** start of Text shown **
Labor rights non-existent: No right to strike or collectively bargain in Cuba.


Contact: John Suarez (612)-367-6845/ Janisset Rivero (786) 208-6056

Center for a Free Cuba. Washington, DC, May 5, 2023. The Castro regime finally celebrated May Day on Friday, four days late, but Cuban workers have nothing to celebrate. There are no legal independent unions in Cuba, and workers do not have the right to strike or collectively bargain.

The pretext for not having the May Day Parade in the Plaza of the Revolution, is blamed on fuel shortages, but the reality is more likely that officials would be unable to fill the Plaza due to general discontent in the Cuban populace, or have their pro-regime event turn into a massive anti-government protest.

On May Day the Center for a Free Cuba sent a "Petition for the restoration of labor rights in Cuba" to international labor organizations asking them to ask the Cuban government to restore labor rights in Cuba, and today made it available for signature on Change.org.

"Cubans have a right to their rights, and that includes labor rights," said John Suarez, executive director of the Center for a Free Cuba, who added, "the right to organize independent labor unions, collectively bargain, and strike existed in Cuba prior to the Castro dictatorship, and must be restored."

Below is the text of the petition. Iván Hernández Carrillo, General Secretary of the Independent Labor Association of Cuba ( Asociación Sindical Independiente de Cuba) has signed the petition. Full list of signatures available upon request.

Whereas, Labor rights flourished during the Cuban Republic (1902 - 1952).

Between 1902 and 1952 labor unions made great strides for worker's rights in Cuba, especially after the ousting of President Gerardo Machado in 1933.  

Ramon Grau San Martin's provisional government marked a before and after in Cuban history. Between October and December of 1933, it issued a first package of popular and nationalist measures that strengthened labor rights in Cuba.

  1. Created the Ministry of Labor, since there was no body specifically in charge of labor matters.

  2. Established employer liability for accidents; he suspended the evictions of tenants and canceled 50% of the taxes and contributions not paid in due time.
** end of Text shown **
** start of Records supplied **
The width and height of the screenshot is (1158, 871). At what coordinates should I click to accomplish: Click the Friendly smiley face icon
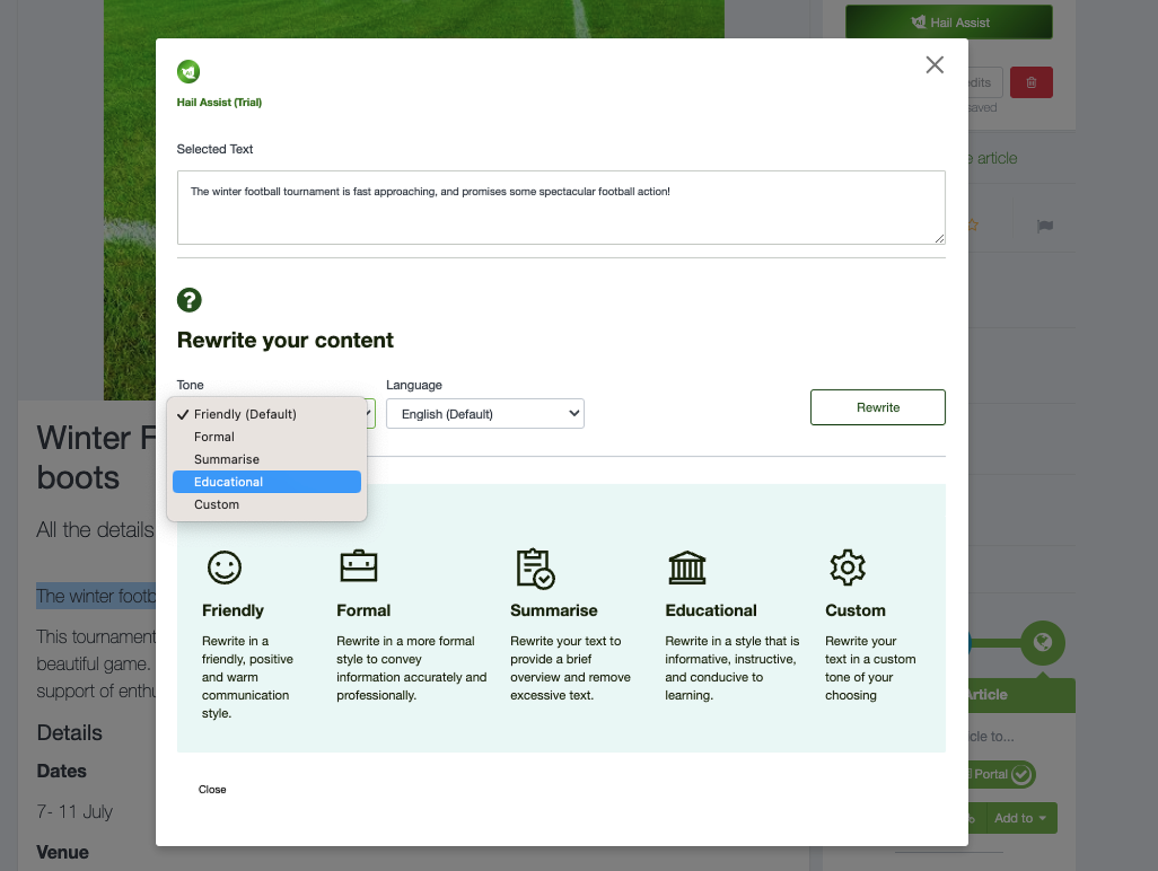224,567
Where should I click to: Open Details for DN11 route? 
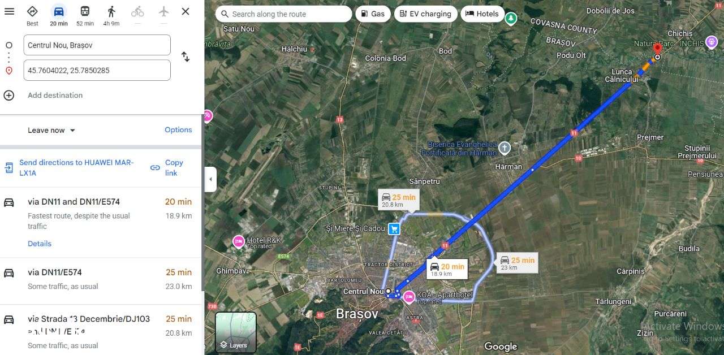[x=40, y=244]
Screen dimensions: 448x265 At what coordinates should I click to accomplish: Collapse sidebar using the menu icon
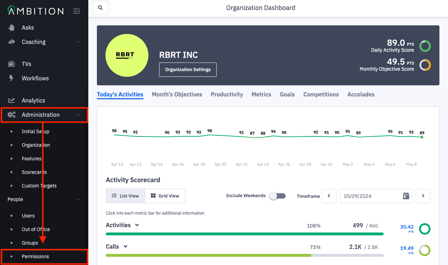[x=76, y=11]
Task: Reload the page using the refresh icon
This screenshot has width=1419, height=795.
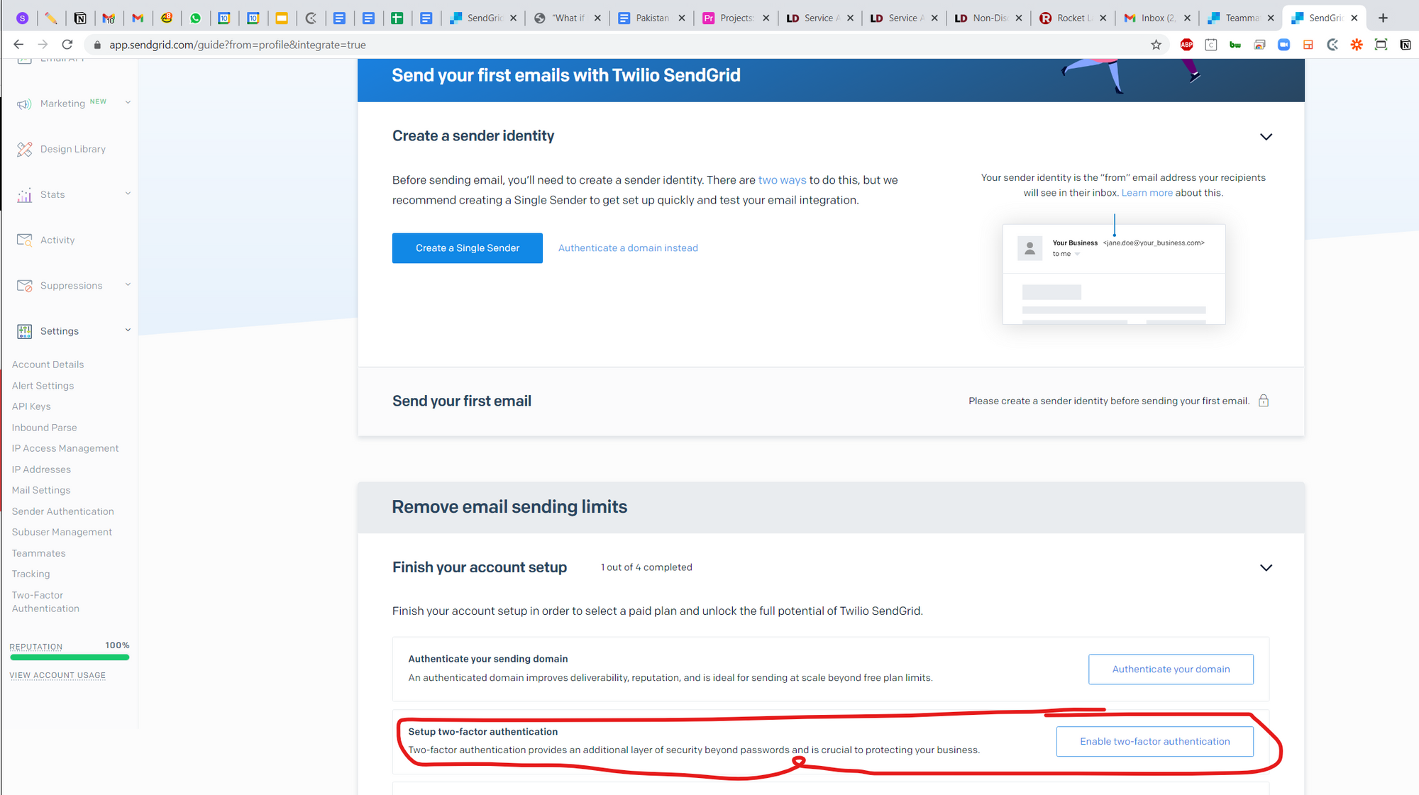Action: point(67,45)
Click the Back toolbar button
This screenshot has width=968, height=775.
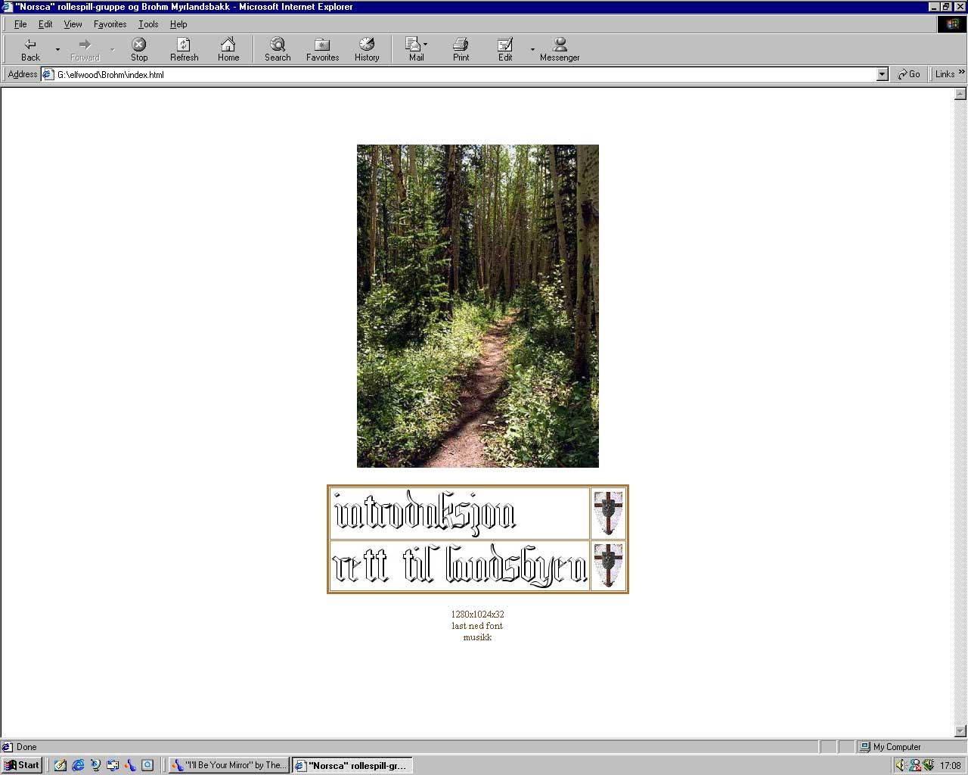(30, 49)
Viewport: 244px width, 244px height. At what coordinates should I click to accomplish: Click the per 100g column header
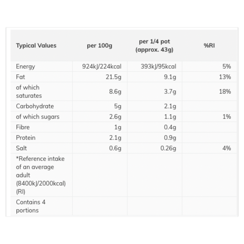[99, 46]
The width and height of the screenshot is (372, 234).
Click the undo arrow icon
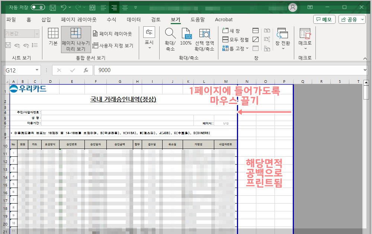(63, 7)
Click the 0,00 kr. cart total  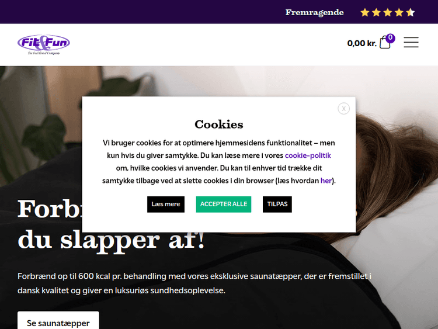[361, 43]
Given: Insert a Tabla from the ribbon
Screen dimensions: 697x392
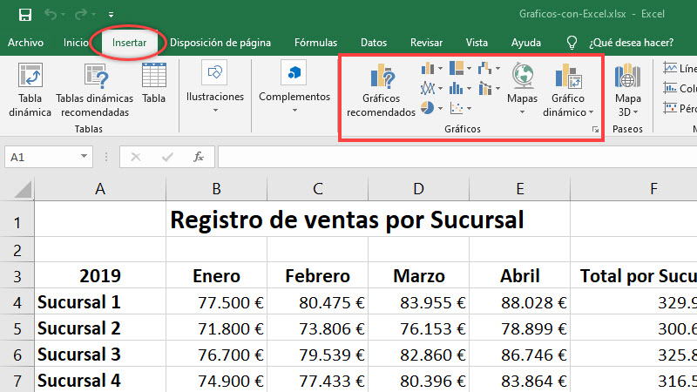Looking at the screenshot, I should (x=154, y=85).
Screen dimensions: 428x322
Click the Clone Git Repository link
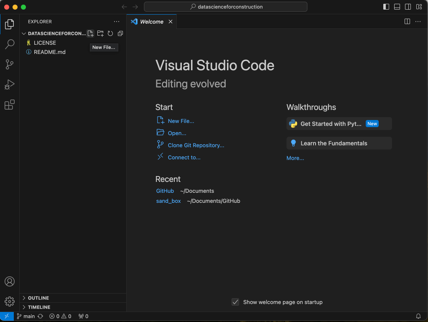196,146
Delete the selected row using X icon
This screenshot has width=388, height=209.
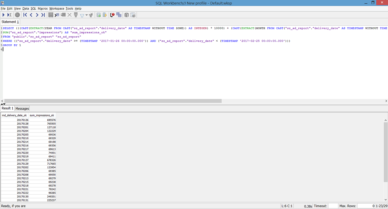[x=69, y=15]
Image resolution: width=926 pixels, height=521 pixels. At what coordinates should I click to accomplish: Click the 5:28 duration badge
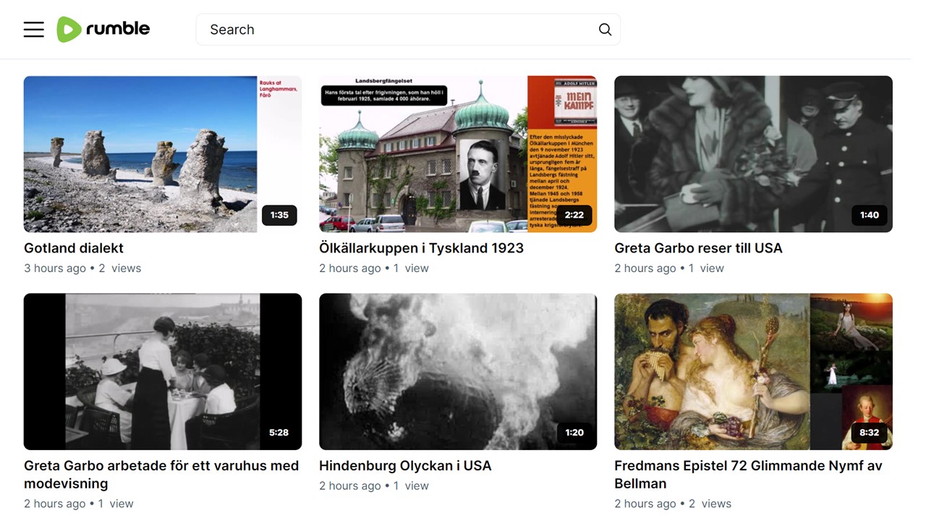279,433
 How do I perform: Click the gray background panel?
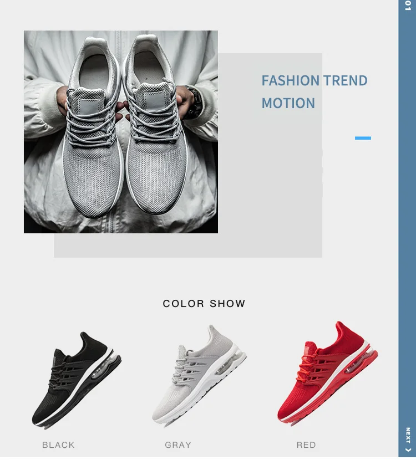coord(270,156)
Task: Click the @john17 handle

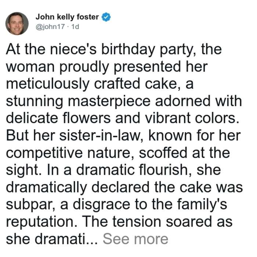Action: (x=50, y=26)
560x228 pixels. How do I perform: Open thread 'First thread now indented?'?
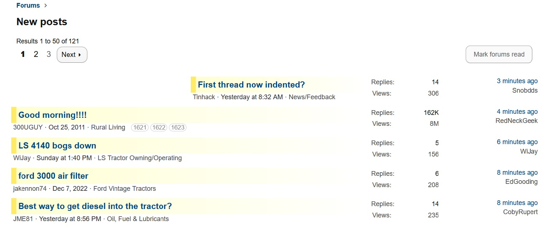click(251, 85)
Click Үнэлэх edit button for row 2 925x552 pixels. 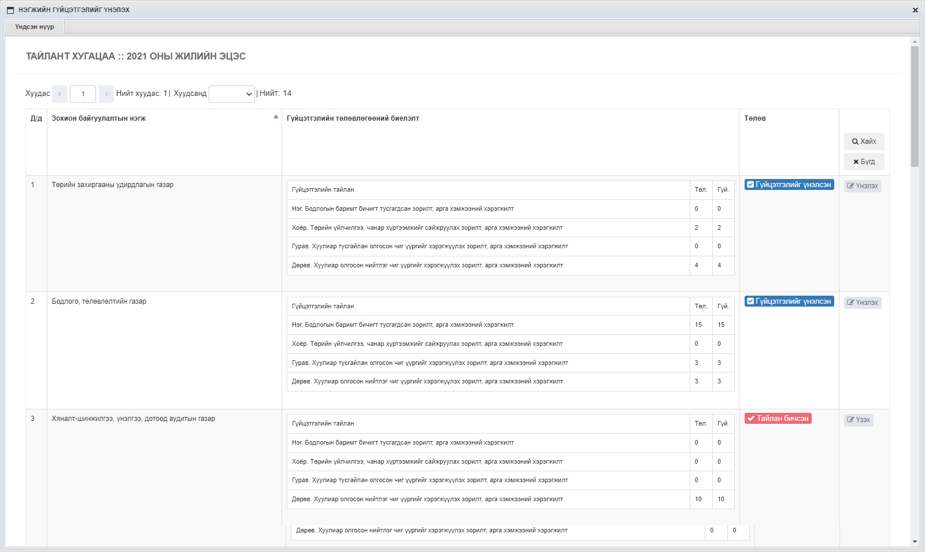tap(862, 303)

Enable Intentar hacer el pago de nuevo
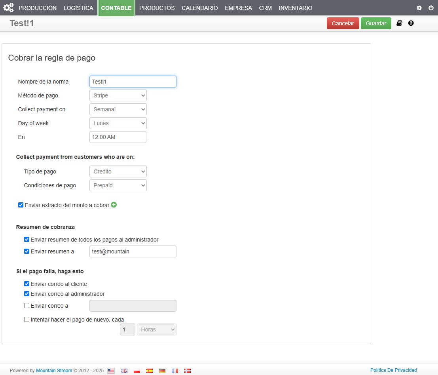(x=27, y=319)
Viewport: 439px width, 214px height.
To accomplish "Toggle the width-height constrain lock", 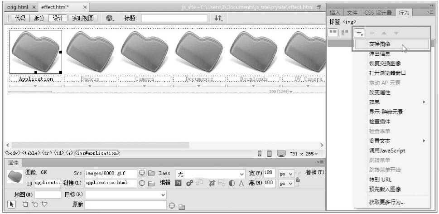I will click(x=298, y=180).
** end of Records supplied **
=== Task requirements ===
a) Using the press release on Cuban labor rights, decide whether each statement agrees with it, answering yes or no and quoting the words that decide it: (i) The regime held its May Day celebration four days late. (ii) The Center for a Free Cuba sent its petition directly to the Cuban government. (iii) Grau San Martin's provisional government created the Ministry of Labor.
b) According to the press release on Cuban labor rights, on what site was the petition made available for signature?
c) In the press release on Cuban labor rights, why did Grau San Martin's provisional government create the Ministry of Labor?
These entries come from a separate source and are unrelated to the press release.

=== Answers to the problems ===
a)
(i) Yes: "The Castro regime finally celebrated May Day on Friday, four days late"
(ii) No: "sent a "Petition for the restoration of labor rights in Cuba" to international labor organizations asking them to ask the Cuban government to restore labor rights in Cuba"
(iii) Yes: "Created the Ministry of Labor"

b) Change.org.

c) The Ministry of Labor was created because no body was specifically in charge of labor matters.